50 As noted above, the review of an applicant for registration as an exchange requires exacting procedures, procedures no less demanding than the procedures for review of proposed rule changes by an existing registrant, which the Congress described in Securities Acts Amendments of 1975, Report of the Senate Comm. on Banking, Housing and Urban Affairs to Accompany S.249, S. Rep. No. 94-75, 94th Cong., 1st Sess. 29-30 (1975):
In order to facilitate expeditious Commission review and evaluation of [proposed rule changes] and to assure informed public comment on them, Section 19(b)(1) would require all self-regulatory organizations to file with the SEC in connection with any proposed rule change a "concise general statement of the basis and purpose" of the proposed rule change. It is the Committee's intention in adopting this standard to hold the self-regulatory organizations to the same standards of policy justification that the Administrative Procedure Act imposes on the SEC.

. . . [T]he Committee believes interested persons should have a meaningful opportunity to obtain accurate information about proposed changes in self-regulatory rules and to comment on the need or justification for these changes. Section 19(b)(1) would require the SEC to give notice and provide an opportunity for interested persons to participate in the process of reviewing a proposed change in a self-regulatory organization's rules. In addition, this section would require that all comment and all correspondence between the SEC and the self-regulatory agency concerning the proposal be available for public inspection. . . .

. . . The Committee believes the Commission has a responsibility to see that self-regulatory rules are fully responsive to regulatory needs. By explicitly providing that the Commission's oversight authority encompasses major self-regulatory policies, the bill would make this responsibility clear and substantially decrease the possibility of slippage between regulatory need and self-regulatory performance [emphasis added]. . . .

51 Cf.

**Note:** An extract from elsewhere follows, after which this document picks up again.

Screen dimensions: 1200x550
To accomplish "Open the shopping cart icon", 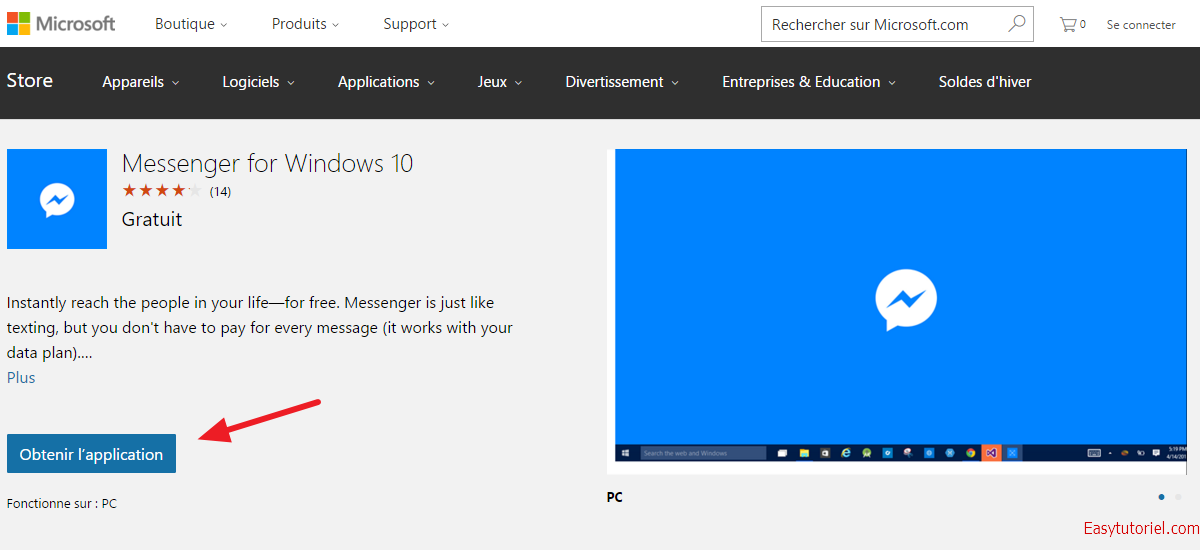I will tap(1069, 24).
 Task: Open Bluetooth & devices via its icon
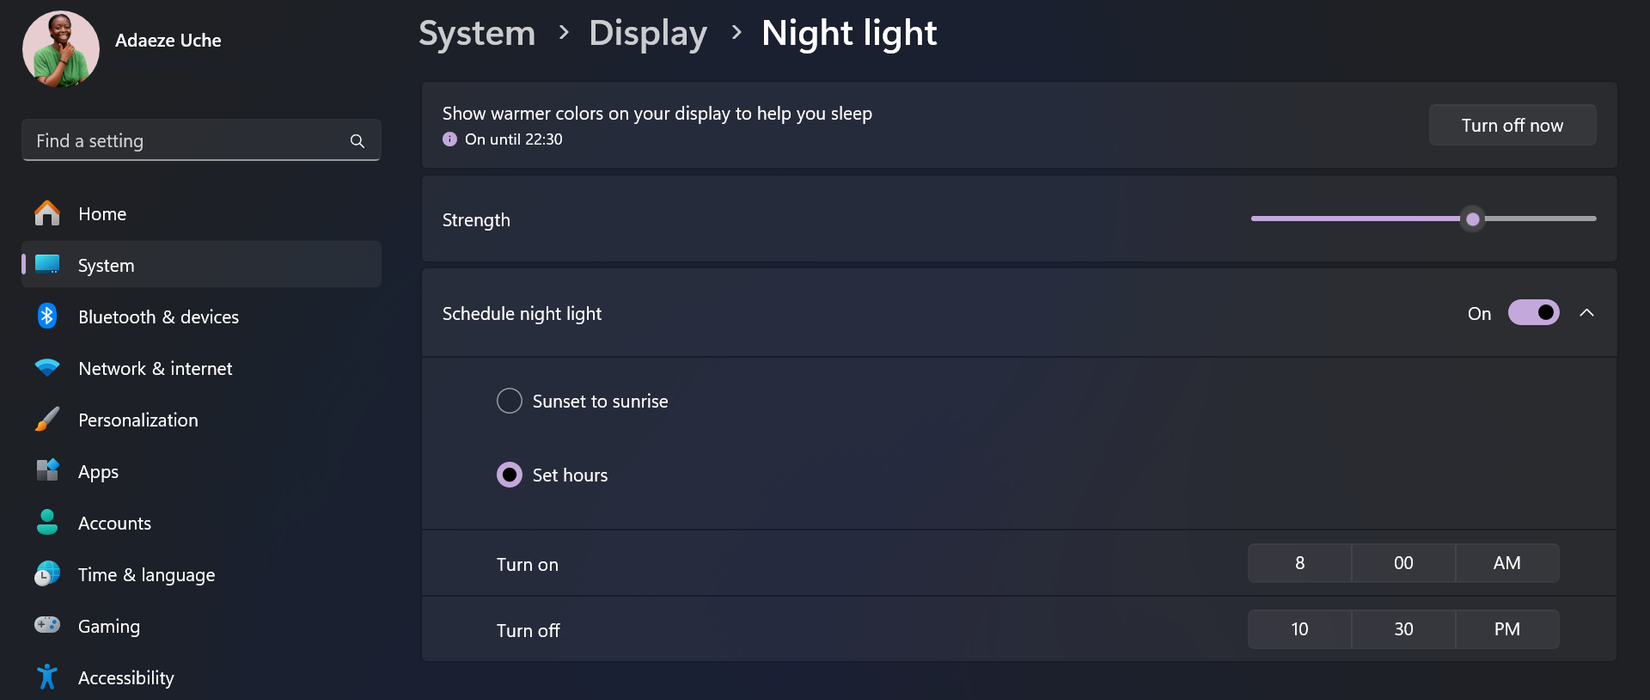(46, 316)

Home Box Office, Inc. v. FCC, 567 F.2d 9 (1977).
52 Cf. L. Brandeis, Other People's Money and How the Bankers Use It 62 (1914): "Publicity is justly commended as a remedy for social and industrial diseases. Sunlight is said to be the best of disinfectants; electric light the most efficient policeman."

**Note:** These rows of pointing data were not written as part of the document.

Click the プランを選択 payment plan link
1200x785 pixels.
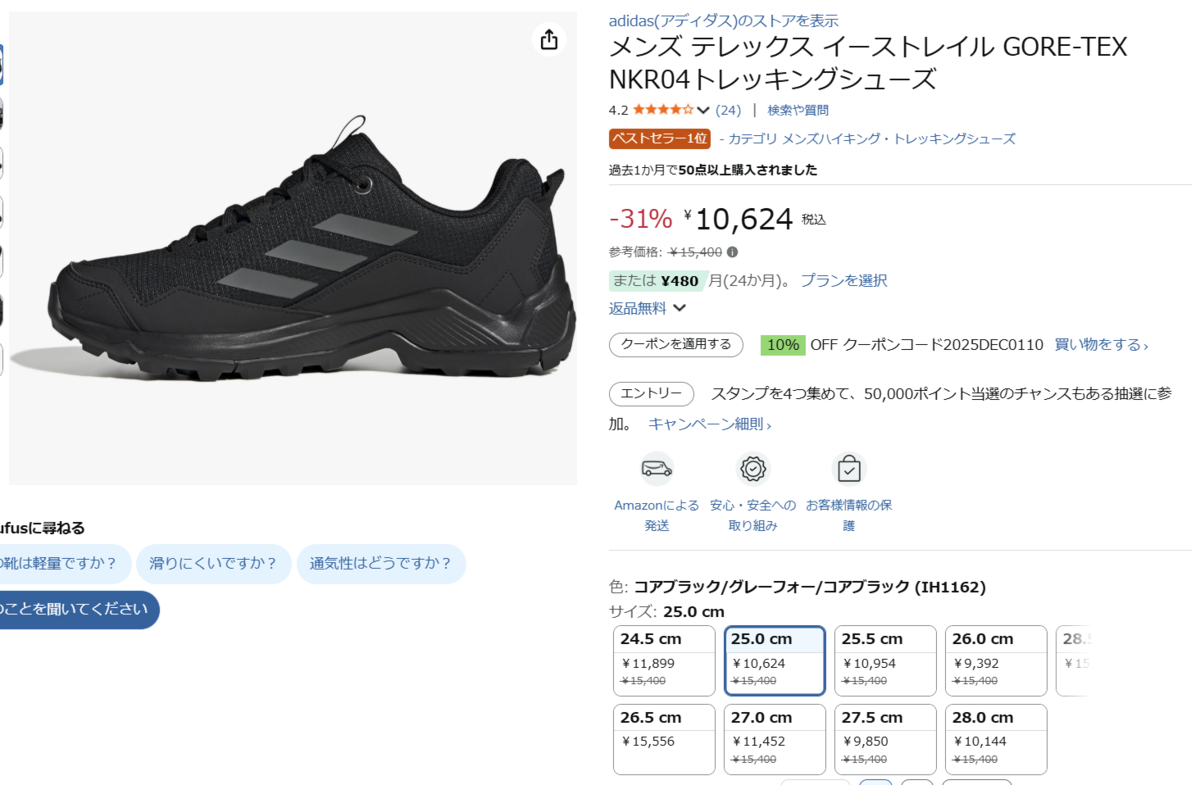pos(843,281)
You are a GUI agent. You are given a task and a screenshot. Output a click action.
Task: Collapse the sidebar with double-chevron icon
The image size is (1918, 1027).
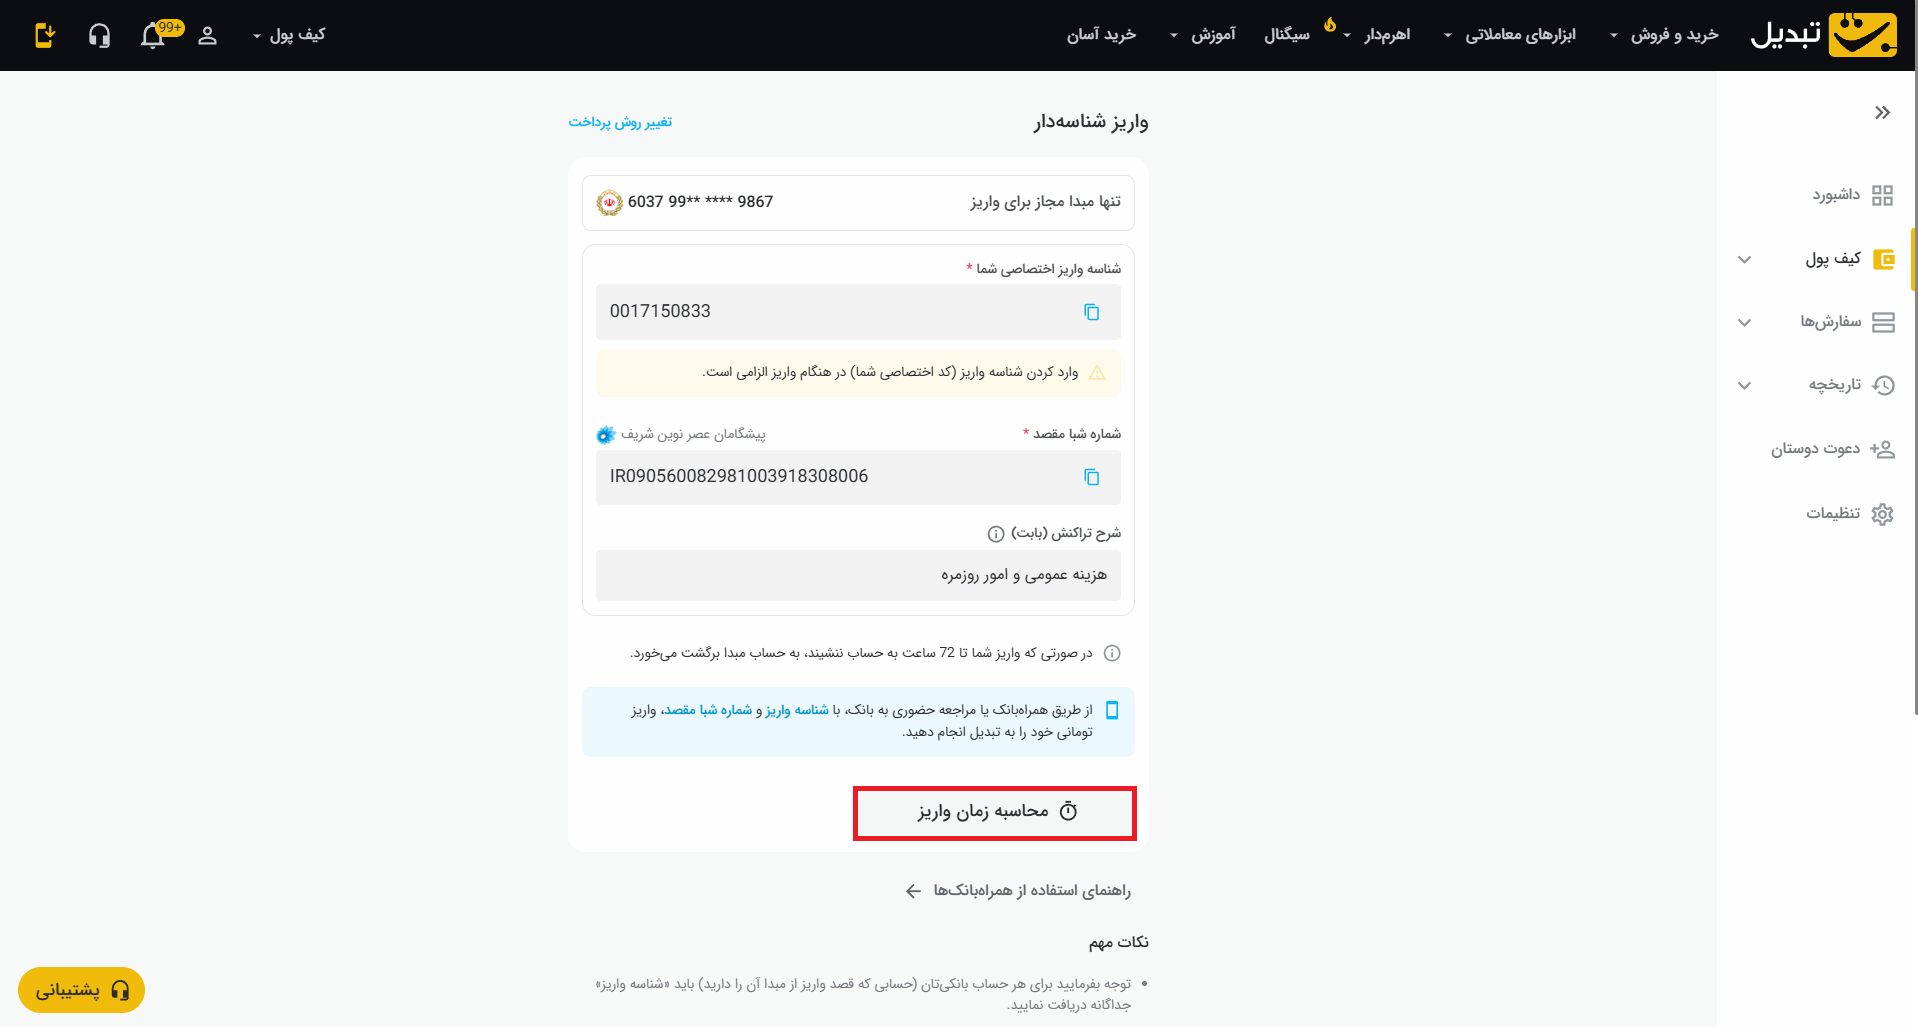[1882, 112]
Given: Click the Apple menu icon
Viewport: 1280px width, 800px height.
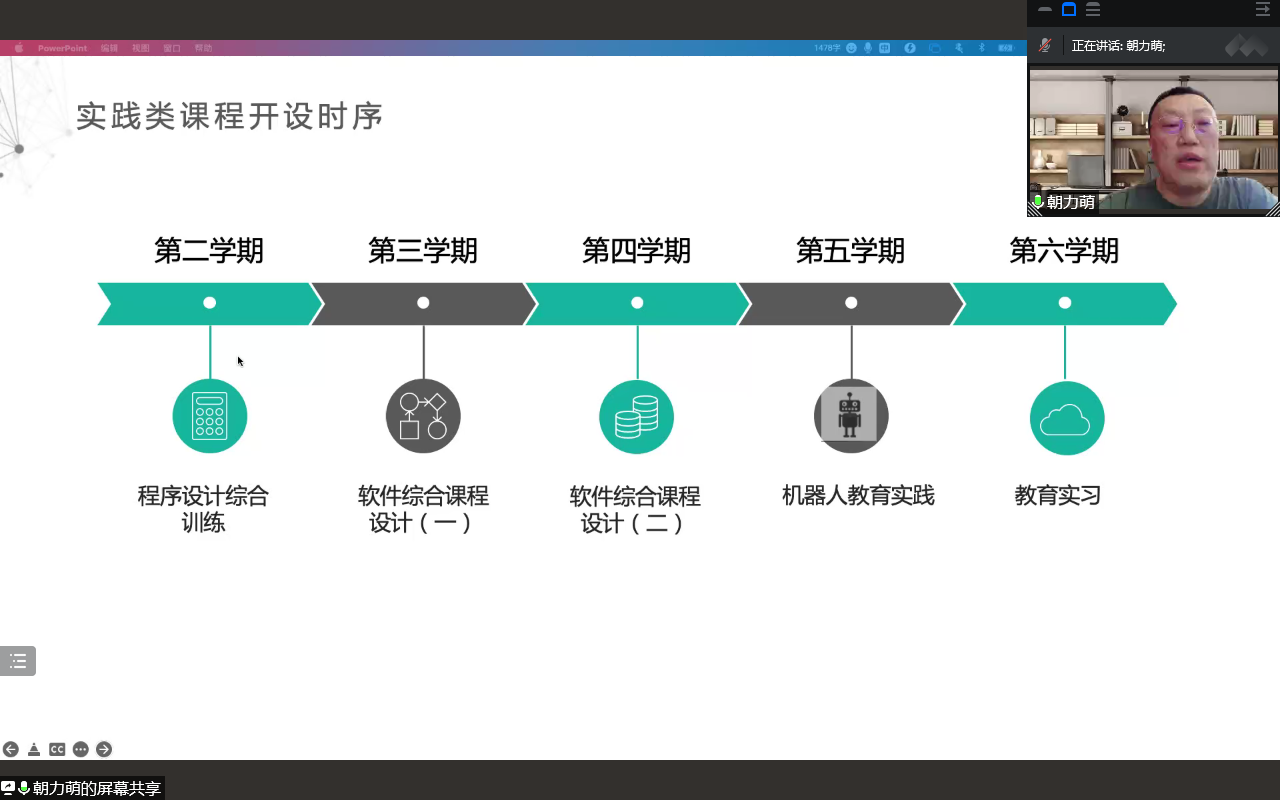Looking at the screenshot, I should click(x=18, y=48).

53 The Commission often has had to take action to curb the anti-competitive tendencies of the NASD and other self-regulatory organizations. See, e.g., the Ætna proceeding, Securities Exchange Act Release No. 9632 (June 7, 1972) (Commission partially abrogated, as in excess of NASD authority and anti-competitive, part of former Art. III, Sec. 25 of NASD Rules of Fair Practice [now NASD Conduct Rule 2420]); Plaza Securities Corporation, Securities Exchange Act Release No. 10643 (February 14, 1974) (NASD disciplinary order under former section 25 set aside); Securities & Exch. Comm'n, Report Pursuant to Section 21(a) of the Securities Exchange Act of 1934 Regarding the NASD and the Nasdaq Market, (August 8, 1996); "Multiple Trading Case, supra; PLOPR case, supra; and Matter of Applications of William J. Higgins and Michael D. Robbins, Securities Exchange Act Release No. 24429 (May 6, 1987) (NYSE action denying access on basis of policy not reasonably and fairly implied by existing rule set aside). See also Securities Exchange Act Release No. 12994 (November 18, 1976) in text accompanying nn. 14-23, and authorities cited therein. Cf. Silver v. New York Stock Exch., Inc., 373 U.S. 341 (1963).
54 Securities Exchange Act Release No. 35123 (December 20, 1994), in text following n.35.